▸ **Exercise instructions**
The lines you return must be all those in the data that hold the string "Sanción".

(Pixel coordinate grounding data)

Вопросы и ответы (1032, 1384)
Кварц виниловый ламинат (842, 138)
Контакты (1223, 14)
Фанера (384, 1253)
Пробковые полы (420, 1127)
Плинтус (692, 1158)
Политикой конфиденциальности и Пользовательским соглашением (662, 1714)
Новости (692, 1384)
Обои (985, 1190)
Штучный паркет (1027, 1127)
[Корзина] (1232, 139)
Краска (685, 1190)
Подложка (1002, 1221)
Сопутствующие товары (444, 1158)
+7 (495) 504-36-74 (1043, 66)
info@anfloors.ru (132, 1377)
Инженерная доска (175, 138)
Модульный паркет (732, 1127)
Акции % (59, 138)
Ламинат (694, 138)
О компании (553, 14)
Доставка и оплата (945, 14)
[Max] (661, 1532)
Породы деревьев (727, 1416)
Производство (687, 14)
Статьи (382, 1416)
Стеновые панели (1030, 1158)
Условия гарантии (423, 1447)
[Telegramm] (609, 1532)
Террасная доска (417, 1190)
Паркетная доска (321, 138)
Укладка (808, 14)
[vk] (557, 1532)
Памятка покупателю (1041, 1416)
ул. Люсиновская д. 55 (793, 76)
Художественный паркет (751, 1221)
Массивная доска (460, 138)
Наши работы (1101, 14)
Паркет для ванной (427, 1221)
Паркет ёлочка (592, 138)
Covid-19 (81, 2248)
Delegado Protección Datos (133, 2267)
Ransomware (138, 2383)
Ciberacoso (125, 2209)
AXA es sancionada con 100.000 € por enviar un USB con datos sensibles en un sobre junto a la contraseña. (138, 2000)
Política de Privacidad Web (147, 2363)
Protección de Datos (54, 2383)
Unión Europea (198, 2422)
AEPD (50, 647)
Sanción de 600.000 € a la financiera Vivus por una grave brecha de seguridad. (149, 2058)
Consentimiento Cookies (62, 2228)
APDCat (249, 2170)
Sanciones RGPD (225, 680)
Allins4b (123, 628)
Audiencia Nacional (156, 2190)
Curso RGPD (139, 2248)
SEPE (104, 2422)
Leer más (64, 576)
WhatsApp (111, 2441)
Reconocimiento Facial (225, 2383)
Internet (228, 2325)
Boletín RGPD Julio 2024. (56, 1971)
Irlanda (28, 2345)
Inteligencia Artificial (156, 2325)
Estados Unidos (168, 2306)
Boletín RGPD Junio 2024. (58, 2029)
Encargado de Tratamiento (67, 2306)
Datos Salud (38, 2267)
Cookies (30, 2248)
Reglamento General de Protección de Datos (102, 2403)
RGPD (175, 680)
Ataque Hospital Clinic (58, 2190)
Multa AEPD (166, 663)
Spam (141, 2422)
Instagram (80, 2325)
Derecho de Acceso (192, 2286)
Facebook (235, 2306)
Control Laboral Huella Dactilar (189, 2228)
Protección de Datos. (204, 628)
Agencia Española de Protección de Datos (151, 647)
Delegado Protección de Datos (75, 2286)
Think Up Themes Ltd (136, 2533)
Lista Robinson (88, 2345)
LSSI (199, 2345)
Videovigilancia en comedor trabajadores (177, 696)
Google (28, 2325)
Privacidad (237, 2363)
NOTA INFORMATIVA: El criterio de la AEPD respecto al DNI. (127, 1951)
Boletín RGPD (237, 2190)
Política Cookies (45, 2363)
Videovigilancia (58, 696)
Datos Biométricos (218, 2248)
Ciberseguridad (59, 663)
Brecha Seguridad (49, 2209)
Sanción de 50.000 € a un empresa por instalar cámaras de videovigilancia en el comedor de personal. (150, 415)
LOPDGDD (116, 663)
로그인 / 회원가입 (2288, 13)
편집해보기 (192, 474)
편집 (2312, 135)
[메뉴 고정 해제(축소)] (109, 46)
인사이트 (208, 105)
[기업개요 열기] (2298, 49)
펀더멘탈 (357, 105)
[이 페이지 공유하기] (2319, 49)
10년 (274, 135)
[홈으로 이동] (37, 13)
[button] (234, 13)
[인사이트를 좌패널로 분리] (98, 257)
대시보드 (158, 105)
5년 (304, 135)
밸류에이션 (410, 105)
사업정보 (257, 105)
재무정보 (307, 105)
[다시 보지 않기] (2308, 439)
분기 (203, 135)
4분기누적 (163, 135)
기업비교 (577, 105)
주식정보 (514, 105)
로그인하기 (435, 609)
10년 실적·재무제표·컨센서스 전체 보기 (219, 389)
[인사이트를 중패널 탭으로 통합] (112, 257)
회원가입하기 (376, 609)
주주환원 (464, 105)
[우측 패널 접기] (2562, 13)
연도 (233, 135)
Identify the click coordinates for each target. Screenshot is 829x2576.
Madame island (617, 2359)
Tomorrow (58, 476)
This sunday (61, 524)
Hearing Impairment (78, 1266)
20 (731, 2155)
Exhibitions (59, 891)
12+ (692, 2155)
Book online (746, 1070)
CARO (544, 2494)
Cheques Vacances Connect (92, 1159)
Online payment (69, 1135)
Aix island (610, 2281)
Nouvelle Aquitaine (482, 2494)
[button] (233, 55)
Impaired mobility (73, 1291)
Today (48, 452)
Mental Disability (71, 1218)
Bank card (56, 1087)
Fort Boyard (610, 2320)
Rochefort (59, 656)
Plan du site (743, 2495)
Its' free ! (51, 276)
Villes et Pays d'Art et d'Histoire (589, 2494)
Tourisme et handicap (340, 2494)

▸ **Exercise solution**
Sanción de 600.000 € a la financiera Vivus por una grave brecha de seguridad. (149, 2058)
Sanción de 50.000 € a un empresa por instalar cámaras de videovigilancia en el comedor de personal. (150, 415)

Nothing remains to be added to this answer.